Minggu, 21 April 2013

KEBIJAKAN PERANG MELAWAN TERORISME DAN HUBUNGAN AUSTRALIA - INDONESIA



KEBIJAKAN PERANG MELAWAN TERORISME DAN HUBUNGAN AUSTRALIA - INDONESIA
Kamis, 19 Mei 2011 | di 10:06 AM
Sebagai dua negara yang bertetangga, Indonesia dan Australia telah menjalin hubungan bilateral sejak masa – masa awal perjuangan untuk berdirinya Indonesia sebagai sebuah negara. Dalam praktek hubungan bilateral kedua negara, masing – masing mempunyai cara pandang atau paradigma yang berbeda, khusunya dalam melihat dan menyikapi berbagai fenomena atau isu global. Australia sangat realis dalam melihat dan menyikapi berbagai fenomena maupun isu, serta cenderung pragmatis dan hati – hati dalam memposisikan diri mereka dalam fora internasional, apalagi jika menyangkut masalah Indonesia dan negara – negara Aia Tenggara yang menjadi tetangganya. Hal ini menyangkut berbagai kepentingan nasional negara – negara yang terkait dan saling berkepentingan, tak terkecuali Indonesia dan tentunya Australia sendiri .Sedangkan Indonesia melihat segala sesuatunya, khususnya menyangkut hubungan mereka dengan Australia dalam konteks yang idealis. Dalam artian bahwa hubungan bilateral yang telah terjalin di antara kedua negara seharusnya berjalan harmonis dan terus berada dalam koridor yang seharusnya, apalagi bagi dua negara yang “bersahabat”, dalam perspektif Indonesia.

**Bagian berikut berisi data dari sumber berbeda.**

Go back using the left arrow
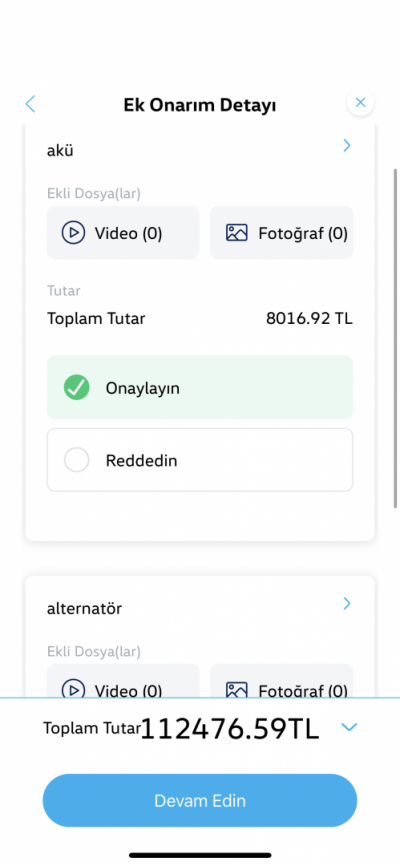Image resolution: width=400 pixels, height=866 pixels. click(30, 104)
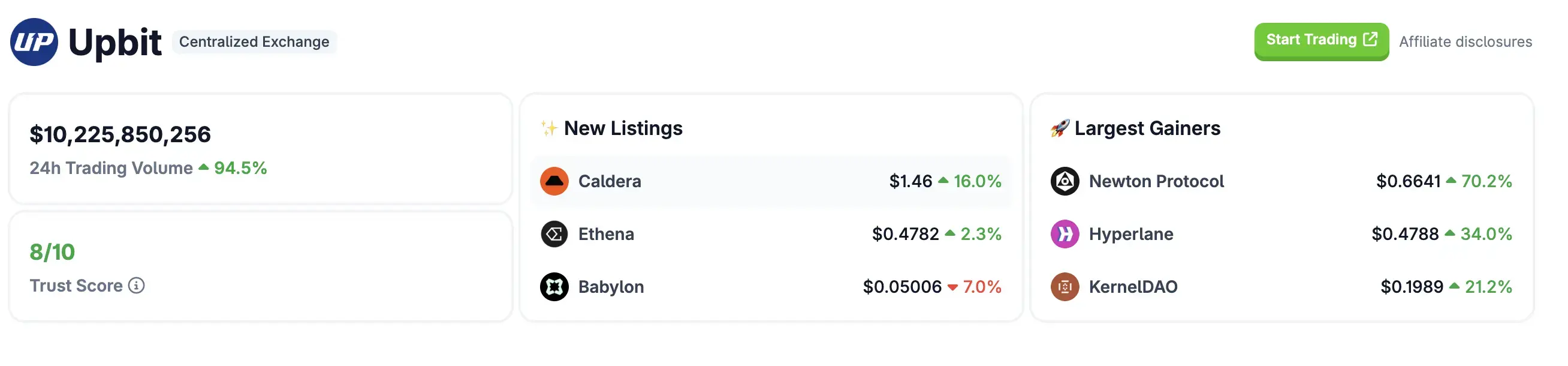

Kita kemudian dapat melihat berbagai fakta dan analisa, dalam kurung waktu mana saja hubungan bilateral kedua negara menjadi sangat erat dan saling menguntungkan, dan di waktu mana saja hubungan kedua negara menjadi renggang atau setidaknya mengalami “fluktuasi”. Hubungan Australia dengan Indonesia diawali menjelang kemerdekaan Indonesia 1945. Dukungan Pemerintah Australia terhadap kemerdekaan Indonesia, yang telah dijajah selama 350 tahun oleh Belanda, paling dirasakan antara 1947 -1950.1

Pada masa itu yang dapat kita saksikan adalah bagaimana Pemerintah Australia di bawah pemerintahan Perdana Menteri (PM) Ben Chifley begitu keras dan tegas dalam memperjuangkan pengakuan dunia internasional terhadap kemerdekaan dan eksistensi Indonesia sebagai sebuah negara. Menteri Luar Negeri Australia pada masa itu, Dr. Herbert Vere Evart dalam seuatu waktu kunjungannya ke Amerika Serikat dengan diplomatis menyatakan harapannya agar Hindia Belanda dan Australia dapat menjadi mitra erat dalam mengembangkan dan mendatangkan cara hidup yang lebih baik bagi rakyat Indonesia.2

Upaya keras Australia dalam mendukung kemerdekaan Indonesia pada masa lalu tercermin kuat dalam keterlibatan mereka dalam United Nations Committee on Indonesia(UNCI) bersama Amerika Serikat dan Belgia, yang berhasil menegosiasikan dan mendesak Belanda agar segera merealisasikan penyelesaian terakhir sesuai hasil keepakatan yang dihasilkan oleh ketiga negara. Hasilnya adalah Konferensi Meja Bundar yang kemudian dilaksanakan di Den Haag, Belanda pada tahun 1949 yang sukses memaksa Belanda mengakui kedaulatan Indonesia secara de jure. Peristiwa ini kemudian membuat hubungan kedua negara (Australia dan Indonesia) menjadi terlihat semakin erat, sehingga Indonesia kemudian memasukkan Austrlia ke dalam kategori “Negara – Negara Sahabat”.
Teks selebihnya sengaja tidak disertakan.